Manuel Machado defende criação de comissões para validar descentralização na saúde e na educação

O presidente da Câmara Municipal de Coimbra e da Associação Nacional de Municípios Portugueses (ANMP), Manuel Machado, defendeu hoje que sejam criadas comissões prévias de avaliação e validação para a descentralização de competências para as autarquias nas áreas da saúde e educação. 

"É indispensável que seja prevista, nas áreas da educação e da saúde, uma Comissão Prévia de Avaliação e Validação, individualizada e concreta, entre cada município e o Governo, antes da operacionalização da transferência de competências", defendeu Manuel Machado, em conferência de imprensa realizada na sede da ANMP, em Coimbra.

A comissão prévia, que os municípios defendem que deve ficar prevista nos diplomas setoriais destas duas áreas, terá como funções a análise dos dados e elementos, nomeadamente relativos às instalações, equipamentos, recursos humanos e recursos financeiros destinados a cada município, explicou.

Para a ANMP, a existência das comissões prévias nas áreas da educação e da saúde "é indispensável", defendendo que cada município deve dispor, de forma antecipada, "de informação fidedigna relativa às competências que lhe são transferidas, pois só assim se garantirá uma transferência de competências sólida e rigorosa", vincou.

Manuel Machado considerou que esta medida será essencial por forma a responder a situações e carências diversas em diferentes municípios portugueses. Usando o caso de Coimbra, município que lidera, o presidente da ANMP explicou que há escolas com "excelentes infraestruturas e um excelente trabalho educativo", como é o caso da Escola Secundária Dona Maria, e outras com uma "carência enorme" na área das infraestruturas, como é o caso da Escola Secundária José Falcão.

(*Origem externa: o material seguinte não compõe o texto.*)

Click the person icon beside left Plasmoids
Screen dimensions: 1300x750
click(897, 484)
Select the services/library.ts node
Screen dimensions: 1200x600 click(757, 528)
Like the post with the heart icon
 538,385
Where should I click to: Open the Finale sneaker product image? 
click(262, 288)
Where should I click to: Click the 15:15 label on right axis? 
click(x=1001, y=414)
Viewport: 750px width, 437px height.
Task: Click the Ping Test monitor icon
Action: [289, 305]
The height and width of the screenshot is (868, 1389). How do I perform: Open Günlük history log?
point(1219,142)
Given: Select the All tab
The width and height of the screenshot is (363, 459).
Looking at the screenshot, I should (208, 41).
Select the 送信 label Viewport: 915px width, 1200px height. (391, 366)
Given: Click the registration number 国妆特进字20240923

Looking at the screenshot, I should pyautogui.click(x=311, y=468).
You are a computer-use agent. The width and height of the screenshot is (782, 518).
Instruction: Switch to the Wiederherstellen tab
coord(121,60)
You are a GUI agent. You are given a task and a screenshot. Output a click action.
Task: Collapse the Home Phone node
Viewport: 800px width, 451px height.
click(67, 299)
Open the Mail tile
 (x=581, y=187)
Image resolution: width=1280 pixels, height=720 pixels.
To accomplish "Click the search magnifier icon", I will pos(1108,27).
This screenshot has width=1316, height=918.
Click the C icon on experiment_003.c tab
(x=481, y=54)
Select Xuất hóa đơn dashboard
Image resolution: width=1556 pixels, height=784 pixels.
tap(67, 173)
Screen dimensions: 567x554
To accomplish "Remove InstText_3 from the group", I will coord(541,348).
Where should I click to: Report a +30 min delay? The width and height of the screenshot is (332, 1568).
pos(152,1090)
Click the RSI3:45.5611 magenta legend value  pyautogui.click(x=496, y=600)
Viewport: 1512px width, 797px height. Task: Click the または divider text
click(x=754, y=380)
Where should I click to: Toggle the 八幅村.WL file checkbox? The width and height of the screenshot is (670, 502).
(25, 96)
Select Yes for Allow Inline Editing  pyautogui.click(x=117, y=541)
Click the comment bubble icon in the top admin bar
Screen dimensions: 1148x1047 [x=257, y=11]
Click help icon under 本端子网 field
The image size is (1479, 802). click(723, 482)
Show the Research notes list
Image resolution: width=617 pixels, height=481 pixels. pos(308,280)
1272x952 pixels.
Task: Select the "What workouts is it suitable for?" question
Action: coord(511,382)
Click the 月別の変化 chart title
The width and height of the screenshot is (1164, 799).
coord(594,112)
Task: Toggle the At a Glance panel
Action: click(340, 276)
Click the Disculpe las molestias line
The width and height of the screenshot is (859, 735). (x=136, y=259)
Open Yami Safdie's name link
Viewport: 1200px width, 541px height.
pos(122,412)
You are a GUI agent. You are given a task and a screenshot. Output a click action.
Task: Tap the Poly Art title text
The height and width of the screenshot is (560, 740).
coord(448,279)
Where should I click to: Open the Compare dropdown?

"O que pretendemos é que, nos diplomas setoriais respetivos, seja criada uma comissão prévia que garanta que os objetivos de interesse nacional são alcançados, ao mesmo tempo que os interesses de cada município são respeitados", frisou.

Na educação, a ANMP aceita um montante transitório, no que diz respeito às verbas para intervenções de conservação e pequenas reparações, com o compromisso de, "no prazo de um ano, ser revista a fórmula do seu financiamento".

Já para os investimentos em novas infraestruturas e em grandes reparações, os municípios portugueses exigem ao Governo "que tal competência seja efetivada mediante assinatura de contrato-programa, a celebrar entre Ministério da Educação e respetivo município", afirmou Manuel Machado.

De acordo com o presidente da ANMP, dos 23 diplomas setoriais da descentralização de competências para as autarquias, 12 estão já consolidados.